◆ PROBLEM TO SOLVE
Nothing but the lines from the one containing "Given: Click the Twitter bird icon" through the end of the entries below should be set down, each exactly as written.

Stored data entries
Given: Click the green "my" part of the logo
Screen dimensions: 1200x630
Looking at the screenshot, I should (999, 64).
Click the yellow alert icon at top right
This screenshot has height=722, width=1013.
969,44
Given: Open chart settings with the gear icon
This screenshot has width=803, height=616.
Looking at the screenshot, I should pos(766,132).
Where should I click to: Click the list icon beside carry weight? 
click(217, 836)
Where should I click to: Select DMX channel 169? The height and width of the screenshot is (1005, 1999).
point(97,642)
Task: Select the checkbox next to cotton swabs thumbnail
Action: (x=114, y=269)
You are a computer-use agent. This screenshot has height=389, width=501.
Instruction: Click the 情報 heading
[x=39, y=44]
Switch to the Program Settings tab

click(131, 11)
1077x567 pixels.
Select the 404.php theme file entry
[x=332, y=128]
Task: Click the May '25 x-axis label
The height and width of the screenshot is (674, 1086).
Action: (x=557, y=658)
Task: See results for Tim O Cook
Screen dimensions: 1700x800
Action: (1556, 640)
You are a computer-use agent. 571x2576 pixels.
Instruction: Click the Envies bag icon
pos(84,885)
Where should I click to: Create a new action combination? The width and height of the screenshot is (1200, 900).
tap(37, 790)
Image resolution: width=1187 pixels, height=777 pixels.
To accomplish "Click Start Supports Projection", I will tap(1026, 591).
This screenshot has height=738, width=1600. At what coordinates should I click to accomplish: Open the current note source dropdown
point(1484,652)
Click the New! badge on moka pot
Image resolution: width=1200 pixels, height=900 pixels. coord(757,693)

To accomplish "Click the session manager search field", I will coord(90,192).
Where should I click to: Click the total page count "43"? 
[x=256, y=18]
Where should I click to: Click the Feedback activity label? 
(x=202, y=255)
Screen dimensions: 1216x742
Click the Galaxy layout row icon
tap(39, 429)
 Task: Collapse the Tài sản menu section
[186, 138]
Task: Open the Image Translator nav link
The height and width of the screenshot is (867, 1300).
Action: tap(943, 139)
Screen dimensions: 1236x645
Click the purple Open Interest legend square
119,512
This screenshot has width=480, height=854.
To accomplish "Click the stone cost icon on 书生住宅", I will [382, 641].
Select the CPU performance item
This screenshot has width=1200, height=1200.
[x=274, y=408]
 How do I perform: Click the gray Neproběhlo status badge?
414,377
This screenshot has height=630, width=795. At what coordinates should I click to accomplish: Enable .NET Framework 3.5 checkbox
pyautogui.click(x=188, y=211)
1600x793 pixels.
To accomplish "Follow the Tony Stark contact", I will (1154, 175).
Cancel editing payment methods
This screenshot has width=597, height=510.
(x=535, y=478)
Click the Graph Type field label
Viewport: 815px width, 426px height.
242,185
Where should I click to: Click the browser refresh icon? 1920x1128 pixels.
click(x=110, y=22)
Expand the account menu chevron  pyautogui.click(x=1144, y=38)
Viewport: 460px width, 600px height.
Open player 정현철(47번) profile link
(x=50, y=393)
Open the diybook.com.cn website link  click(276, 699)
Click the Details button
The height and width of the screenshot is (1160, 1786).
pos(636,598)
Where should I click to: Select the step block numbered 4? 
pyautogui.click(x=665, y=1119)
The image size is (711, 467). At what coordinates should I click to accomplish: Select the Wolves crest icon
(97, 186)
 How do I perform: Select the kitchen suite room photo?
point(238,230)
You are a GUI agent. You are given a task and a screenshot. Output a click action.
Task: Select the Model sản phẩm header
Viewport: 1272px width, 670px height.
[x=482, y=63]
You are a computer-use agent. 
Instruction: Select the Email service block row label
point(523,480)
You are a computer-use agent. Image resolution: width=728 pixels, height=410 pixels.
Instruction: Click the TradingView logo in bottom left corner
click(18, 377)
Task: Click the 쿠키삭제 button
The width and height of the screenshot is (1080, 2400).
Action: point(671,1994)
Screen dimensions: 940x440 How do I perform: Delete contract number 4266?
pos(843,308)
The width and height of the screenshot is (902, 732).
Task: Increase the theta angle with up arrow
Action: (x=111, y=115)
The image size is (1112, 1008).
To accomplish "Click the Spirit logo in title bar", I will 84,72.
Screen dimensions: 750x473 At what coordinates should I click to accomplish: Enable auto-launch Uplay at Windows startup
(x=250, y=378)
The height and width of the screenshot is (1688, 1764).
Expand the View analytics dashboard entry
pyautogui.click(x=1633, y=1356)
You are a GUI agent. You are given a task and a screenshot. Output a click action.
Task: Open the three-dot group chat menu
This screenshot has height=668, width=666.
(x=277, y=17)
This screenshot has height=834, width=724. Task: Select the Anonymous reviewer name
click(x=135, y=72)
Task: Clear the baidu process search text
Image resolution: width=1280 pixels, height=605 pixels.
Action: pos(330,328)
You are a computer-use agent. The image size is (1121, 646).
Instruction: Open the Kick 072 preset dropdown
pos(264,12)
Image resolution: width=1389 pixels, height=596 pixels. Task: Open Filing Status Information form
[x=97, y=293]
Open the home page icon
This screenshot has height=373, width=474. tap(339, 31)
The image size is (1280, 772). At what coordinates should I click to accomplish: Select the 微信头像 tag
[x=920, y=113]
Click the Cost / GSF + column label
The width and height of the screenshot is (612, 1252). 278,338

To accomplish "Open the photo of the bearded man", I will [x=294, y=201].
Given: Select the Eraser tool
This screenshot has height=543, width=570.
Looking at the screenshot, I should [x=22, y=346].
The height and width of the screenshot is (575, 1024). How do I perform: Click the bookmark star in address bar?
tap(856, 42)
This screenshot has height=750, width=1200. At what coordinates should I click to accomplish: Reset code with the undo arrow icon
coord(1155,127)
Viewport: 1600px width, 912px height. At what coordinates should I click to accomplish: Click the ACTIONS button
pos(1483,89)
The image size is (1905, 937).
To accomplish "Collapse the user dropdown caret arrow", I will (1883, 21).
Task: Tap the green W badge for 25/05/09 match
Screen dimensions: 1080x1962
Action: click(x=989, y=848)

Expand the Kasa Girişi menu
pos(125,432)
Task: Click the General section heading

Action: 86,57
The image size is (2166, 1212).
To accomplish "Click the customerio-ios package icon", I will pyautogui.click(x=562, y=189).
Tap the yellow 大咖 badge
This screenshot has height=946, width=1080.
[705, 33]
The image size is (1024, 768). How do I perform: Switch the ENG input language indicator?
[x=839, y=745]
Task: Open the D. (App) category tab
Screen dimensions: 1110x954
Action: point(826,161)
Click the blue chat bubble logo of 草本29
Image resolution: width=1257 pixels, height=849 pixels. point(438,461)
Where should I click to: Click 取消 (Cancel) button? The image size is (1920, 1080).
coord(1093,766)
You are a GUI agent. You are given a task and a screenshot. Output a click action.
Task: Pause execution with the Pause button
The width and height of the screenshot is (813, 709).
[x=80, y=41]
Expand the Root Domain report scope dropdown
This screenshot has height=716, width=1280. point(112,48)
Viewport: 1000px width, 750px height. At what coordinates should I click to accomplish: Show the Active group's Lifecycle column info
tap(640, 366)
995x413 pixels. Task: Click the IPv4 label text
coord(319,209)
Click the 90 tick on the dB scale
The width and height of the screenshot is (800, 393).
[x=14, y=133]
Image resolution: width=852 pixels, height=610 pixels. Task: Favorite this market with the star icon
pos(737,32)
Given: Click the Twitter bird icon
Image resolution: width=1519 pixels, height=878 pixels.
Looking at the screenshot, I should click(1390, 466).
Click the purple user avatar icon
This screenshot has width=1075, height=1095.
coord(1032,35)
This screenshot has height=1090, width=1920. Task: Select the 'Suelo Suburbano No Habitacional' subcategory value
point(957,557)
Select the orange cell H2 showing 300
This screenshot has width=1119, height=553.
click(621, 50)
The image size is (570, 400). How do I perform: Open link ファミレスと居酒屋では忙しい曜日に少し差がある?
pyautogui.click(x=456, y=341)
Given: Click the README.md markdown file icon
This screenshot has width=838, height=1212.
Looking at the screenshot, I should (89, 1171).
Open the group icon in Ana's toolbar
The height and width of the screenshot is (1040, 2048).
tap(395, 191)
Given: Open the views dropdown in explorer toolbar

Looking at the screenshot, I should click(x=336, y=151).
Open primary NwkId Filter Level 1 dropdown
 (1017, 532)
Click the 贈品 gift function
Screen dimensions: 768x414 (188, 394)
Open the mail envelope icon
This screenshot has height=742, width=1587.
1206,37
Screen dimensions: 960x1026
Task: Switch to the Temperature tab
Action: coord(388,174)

◆ REPLY
Given: Click the Twitter bird icon
Image resolution: width=1519 pixels, height=878 pixels.
Looking at the screenshot, I should click(1390, 466).
Click the purple user avatar icon
This screenshot has width=1075, height=1095.
coord(1032,35)
This screenshot has height=1090, width=1920. Task: Select the 'Suelo Suburbano No Habitacional' subcategory value
point(957,557)
Select the orange cell H2 showing 300
This screenshot has width=1119, height=553.
click(621, 50)
The image size is (570, 400). How do I perform: Open link ファミレスと居酒屋では忙しい曜日に少し差がある?
pyautogui.click(x=456, y=341)
Given: Click the README.md markdown file icon
This screenshot has width=838, height=1212.
Looking at the screenshot, I should (89, 1171).
Open the group icon in Ana's toolbar
The height and width of the screenshot is (1040, 2048).
tap(395, 191)
Given: Open the views dropdown in explorer toolbar

Looking at the screenshot, I should click(x=336, y=151).
Open primary NwkId Filter Level 1 dropdown
 (1017, 532)
Click the 贈品 gift function
Screen dimensions: 768x414 (188, 394)
Open the mail envelope icon
This screenshot has height=742, width=1587.
1206,37
Screen dimensions: 960x1026
Task: Switch to the Temperature tab
Action: coord(388,174)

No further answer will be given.